# Work to be completed
From the records below, print exactly the lines starting at the one containing "Task: Click the blue down-arrow page button" and ending at the one containing "Task: Click the send arrow in the prompt box", ends included, and nothing else.

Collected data
_ _ _ _ _

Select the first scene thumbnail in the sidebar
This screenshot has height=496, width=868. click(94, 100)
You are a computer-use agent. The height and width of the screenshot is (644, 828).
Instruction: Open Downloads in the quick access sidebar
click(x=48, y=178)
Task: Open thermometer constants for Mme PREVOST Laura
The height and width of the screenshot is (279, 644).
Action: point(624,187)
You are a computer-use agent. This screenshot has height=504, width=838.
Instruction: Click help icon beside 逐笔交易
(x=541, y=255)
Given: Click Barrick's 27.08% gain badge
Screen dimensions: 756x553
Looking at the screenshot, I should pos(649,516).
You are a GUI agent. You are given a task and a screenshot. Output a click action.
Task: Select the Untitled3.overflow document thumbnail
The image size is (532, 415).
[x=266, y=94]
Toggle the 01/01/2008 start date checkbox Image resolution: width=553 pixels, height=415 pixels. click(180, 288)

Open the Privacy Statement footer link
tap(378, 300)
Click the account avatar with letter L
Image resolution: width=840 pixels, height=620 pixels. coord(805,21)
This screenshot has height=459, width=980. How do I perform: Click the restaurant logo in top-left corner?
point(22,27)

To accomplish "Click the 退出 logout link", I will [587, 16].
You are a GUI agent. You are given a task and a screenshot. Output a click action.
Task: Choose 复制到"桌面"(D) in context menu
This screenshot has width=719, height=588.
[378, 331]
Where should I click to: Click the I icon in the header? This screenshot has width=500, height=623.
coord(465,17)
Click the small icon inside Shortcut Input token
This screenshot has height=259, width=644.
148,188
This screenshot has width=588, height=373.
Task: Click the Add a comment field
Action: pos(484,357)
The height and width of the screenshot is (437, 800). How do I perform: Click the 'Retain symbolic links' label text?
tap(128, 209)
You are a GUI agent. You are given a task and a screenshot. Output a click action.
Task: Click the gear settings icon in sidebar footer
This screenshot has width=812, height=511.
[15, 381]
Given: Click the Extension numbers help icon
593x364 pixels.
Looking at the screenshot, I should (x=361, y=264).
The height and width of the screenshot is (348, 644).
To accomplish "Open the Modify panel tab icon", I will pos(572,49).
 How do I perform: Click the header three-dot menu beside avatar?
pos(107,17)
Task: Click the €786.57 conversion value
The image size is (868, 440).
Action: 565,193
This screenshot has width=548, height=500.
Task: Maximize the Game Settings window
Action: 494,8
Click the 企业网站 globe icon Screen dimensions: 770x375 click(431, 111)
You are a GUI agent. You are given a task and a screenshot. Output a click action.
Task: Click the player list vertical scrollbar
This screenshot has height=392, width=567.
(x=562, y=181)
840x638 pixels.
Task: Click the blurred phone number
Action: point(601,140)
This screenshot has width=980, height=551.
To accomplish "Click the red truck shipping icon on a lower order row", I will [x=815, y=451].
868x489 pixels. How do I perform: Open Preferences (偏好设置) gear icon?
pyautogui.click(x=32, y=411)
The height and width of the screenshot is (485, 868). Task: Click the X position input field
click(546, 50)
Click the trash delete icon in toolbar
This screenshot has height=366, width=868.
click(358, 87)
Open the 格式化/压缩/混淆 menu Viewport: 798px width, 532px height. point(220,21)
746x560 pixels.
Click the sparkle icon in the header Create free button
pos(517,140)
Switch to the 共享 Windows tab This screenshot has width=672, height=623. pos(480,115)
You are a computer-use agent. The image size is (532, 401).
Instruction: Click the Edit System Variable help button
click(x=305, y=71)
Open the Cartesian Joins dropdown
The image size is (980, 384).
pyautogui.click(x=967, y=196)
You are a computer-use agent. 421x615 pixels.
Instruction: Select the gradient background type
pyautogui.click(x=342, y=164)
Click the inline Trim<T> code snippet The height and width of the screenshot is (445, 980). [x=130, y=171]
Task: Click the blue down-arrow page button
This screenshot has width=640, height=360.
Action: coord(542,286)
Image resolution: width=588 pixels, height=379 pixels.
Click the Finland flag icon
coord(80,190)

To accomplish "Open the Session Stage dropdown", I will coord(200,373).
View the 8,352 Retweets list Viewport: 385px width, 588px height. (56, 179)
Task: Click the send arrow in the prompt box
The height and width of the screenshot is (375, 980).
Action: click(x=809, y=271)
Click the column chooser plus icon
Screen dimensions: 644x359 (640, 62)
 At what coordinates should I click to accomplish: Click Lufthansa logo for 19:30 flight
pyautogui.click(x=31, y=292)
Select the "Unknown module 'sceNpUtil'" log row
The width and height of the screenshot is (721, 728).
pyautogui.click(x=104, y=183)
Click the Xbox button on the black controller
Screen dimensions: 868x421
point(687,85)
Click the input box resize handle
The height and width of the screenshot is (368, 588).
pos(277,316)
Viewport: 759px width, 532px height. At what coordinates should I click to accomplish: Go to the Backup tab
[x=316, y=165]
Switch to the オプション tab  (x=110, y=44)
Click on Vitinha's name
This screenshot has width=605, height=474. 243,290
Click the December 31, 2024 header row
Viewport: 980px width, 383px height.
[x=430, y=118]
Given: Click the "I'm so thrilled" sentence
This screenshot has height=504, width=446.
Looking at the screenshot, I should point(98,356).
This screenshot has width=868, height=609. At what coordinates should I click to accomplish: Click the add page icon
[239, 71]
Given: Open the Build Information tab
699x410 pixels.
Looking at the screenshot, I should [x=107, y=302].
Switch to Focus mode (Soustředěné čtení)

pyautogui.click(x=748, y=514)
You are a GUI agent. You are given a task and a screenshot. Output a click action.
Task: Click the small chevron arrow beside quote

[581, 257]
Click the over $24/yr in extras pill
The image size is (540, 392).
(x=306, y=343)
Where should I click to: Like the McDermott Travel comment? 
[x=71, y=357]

_ _ _ _ _

# Finished exercise
Task: Click the blue down-arrow page button
This screenshot has width=640, height=360.
Action: coord(542,286)
Image resolution: width=588 pixels, height=379 pixels.
Click the Finland flag icon
coord(80,190)

To accomplish "Open the Session Stage dropdown", I will coord(200,373).
View the 8,352 Retweets list Viewport: 385px width, 588px height. (56, 179)
Task: Click the send arrow in the prompt box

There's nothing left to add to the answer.